WORK TO COMPLETE: Each line from the one containing "You are a computer-use" to the end of the records should be copied exactly, and no other line.
----
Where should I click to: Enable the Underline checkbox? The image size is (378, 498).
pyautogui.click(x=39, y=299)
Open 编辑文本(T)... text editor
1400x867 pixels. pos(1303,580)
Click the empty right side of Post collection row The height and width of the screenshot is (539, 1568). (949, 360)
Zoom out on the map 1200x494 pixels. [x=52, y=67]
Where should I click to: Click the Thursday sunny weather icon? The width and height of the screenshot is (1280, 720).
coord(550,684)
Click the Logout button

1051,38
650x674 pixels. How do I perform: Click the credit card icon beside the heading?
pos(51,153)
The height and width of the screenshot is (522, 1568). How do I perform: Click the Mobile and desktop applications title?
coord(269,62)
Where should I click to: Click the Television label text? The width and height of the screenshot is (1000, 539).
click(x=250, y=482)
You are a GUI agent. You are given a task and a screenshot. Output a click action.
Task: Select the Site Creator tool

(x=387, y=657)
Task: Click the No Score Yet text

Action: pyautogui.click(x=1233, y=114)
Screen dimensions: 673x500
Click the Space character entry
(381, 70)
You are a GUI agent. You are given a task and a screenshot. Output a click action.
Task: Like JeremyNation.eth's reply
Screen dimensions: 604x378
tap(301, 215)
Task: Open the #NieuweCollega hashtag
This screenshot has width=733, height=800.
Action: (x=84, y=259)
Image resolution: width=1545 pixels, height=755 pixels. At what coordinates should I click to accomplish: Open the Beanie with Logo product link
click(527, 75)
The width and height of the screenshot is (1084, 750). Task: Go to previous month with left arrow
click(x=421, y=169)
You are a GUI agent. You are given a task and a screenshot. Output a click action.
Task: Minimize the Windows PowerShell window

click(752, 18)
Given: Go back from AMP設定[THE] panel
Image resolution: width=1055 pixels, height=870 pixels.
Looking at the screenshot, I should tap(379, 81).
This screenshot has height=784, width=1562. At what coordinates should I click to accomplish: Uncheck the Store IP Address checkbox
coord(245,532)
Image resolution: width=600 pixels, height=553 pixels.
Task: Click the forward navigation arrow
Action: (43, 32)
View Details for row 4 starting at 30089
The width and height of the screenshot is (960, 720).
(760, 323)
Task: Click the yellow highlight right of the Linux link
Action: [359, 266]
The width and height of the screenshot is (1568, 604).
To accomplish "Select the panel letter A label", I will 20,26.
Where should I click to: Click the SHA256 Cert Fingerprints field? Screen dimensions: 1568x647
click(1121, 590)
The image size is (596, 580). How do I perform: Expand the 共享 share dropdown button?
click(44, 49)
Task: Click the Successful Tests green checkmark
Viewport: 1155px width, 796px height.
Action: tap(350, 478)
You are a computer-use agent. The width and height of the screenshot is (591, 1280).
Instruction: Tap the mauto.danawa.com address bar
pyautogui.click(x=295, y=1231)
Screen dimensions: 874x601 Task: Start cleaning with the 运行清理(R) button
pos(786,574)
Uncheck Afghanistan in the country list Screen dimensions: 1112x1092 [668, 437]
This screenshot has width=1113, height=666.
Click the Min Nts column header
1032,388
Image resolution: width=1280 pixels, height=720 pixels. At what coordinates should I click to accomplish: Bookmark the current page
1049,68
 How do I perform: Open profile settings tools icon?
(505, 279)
----
ANSWER FOR THE TASK:
You are a computer-use agent. The width and height of the screenshot is (591, 1280).
Instruction: Tap the mauto.danawa.com address bar
pyautogui.click(x=295, y=1231)
Screen dimensions: 874x601 Task: Start cleaning with the 运行清理(R) button
pos(786,574)
Uncheck Afghanistan in the country list Screen dimensions: 1112x1092 [668, 437]
This screenshot has width=1113, height=666.
Click the Min Nts column header
1032,388
Image resolution: width=1280 pixels, height=720 pixels. At what coordinates should I click to accomplish: Bookmark the current page
1049,68
 How do I perform: Open profile settings tools icon?
(505, 279)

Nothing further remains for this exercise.